A new version of the DB2 Developer Community Edition is aimed at lowering the barriers for developers to try out the relational engine. The free version is now wrapped in a Docker container for fast deployment; IBM claimed it can be downloaded and installed in less than 15 minutes. “We’re targeting developers who may not know anything about DB2,” said Rob Thomas (pictured), general manager of IBM Analytics.
IBM said the Community Edition is a full-featured version of DB2, but is intended for testing only. “If you want to deploy it as a highly available database across multiple data centers, you’ll need the enterprise version,” Thomas said.
In a nod to the surging success of NoSQL and in-memory hybrids like SAP SE’s Hana, IBM has also added native support for JavaScript Object Notation and rolled out a technical preview of BLU Acceleration in-memory secondary index support.
JSON is the lightweight, “human readable” data-interchange format that is widely used to describe unstructured data. IBM said users can now move any application from the document-oriented NoSQL MongoDB platform to DB2 without modification, as long as standard SQL is used. The integration makes it possible for applications that don’t lend themselves well to relational structure – such as capturing clickstream data – to run alongside production workloads.

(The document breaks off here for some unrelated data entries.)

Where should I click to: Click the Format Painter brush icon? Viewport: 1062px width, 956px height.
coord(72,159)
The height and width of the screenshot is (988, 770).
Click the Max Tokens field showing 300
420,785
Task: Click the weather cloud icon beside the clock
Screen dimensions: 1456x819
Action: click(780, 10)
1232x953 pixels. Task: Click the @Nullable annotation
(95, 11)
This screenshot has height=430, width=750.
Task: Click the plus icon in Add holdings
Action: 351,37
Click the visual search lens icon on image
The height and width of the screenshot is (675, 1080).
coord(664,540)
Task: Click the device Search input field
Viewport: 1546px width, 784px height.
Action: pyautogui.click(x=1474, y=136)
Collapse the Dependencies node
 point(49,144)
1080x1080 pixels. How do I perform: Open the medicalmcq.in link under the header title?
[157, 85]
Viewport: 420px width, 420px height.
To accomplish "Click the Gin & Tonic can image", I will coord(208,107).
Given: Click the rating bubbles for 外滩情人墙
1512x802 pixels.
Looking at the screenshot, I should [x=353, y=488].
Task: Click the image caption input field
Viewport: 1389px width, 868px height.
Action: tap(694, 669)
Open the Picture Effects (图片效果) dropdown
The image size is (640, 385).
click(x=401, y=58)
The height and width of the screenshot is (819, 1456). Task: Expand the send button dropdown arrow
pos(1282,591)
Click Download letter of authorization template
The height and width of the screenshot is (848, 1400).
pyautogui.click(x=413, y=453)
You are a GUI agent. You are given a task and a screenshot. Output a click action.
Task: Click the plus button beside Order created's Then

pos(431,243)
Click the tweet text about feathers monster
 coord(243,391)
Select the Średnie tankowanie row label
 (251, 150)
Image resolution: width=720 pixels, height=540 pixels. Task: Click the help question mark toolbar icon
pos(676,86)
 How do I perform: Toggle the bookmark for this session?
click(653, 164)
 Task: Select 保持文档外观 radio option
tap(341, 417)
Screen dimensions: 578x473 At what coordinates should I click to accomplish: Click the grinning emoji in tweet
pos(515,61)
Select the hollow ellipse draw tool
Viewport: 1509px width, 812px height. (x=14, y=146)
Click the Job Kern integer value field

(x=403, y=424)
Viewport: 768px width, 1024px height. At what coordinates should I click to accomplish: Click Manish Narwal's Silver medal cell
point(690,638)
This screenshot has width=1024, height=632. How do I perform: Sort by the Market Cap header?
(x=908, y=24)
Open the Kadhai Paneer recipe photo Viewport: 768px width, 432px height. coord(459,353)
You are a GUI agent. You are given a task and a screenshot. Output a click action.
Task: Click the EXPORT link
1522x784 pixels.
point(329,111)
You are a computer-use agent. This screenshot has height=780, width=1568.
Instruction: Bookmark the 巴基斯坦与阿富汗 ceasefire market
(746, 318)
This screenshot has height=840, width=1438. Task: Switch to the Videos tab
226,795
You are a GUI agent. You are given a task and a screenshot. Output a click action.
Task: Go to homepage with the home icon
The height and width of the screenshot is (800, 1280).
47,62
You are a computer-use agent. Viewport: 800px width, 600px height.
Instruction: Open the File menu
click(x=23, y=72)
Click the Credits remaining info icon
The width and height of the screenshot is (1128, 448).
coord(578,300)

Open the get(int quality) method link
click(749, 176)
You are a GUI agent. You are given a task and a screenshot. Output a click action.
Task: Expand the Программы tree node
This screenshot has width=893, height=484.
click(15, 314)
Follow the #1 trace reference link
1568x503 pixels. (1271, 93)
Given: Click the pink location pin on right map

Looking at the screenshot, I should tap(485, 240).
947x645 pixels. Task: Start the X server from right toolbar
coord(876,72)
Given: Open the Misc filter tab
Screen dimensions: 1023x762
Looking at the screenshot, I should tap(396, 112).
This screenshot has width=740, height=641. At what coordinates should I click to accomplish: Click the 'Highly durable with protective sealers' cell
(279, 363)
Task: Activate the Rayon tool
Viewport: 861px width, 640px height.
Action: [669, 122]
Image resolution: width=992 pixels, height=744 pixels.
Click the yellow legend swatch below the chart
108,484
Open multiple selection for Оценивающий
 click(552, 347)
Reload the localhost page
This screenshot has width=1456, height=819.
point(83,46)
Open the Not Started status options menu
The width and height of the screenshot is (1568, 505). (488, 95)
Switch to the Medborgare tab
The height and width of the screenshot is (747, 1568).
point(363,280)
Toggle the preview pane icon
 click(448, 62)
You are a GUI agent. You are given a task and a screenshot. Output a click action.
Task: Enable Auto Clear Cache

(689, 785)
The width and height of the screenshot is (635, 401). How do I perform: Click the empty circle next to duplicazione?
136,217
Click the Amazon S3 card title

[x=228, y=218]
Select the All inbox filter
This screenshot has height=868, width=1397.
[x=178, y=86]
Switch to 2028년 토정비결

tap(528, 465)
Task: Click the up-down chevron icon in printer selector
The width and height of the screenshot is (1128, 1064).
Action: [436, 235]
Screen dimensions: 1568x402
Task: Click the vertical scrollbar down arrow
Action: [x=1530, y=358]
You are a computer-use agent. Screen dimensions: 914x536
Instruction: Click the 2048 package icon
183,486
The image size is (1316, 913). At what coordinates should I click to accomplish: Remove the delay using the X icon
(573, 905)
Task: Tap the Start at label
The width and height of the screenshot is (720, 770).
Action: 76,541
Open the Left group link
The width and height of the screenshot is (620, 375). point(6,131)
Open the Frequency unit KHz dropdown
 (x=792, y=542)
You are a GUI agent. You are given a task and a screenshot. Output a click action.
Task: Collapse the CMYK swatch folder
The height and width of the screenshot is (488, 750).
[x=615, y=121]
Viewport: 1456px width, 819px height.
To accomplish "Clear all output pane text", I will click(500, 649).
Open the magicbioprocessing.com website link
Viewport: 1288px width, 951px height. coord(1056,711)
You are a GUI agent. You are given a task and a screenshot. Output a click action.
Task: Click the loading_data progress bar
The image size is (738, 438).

BLU Acceleration is a collection of technologies for analytical database workloads developed by IBM Research. It enables users to avoid replicating data, and thus reducing available memory, for analytical tasks. Secondary indices improve performance of some queries for operational data store and analytic warehouses.
The new features position DB2 closer to Hana, which SAP recently said is approaching 6,000 installations and is its principal driver of new business. However, Thomas wouldn’t draw a direct comparison. The refreshed DB2 “is a fair comparison to what SAP says it can do,” he said. “They’re trying to enter the market and become enterprise-scale. DB2 has been around for 30 years.”
IBM is also enhancing DB2 on Cloud, a fully managed DB2 service, with more flexible resource allocation and an improved console.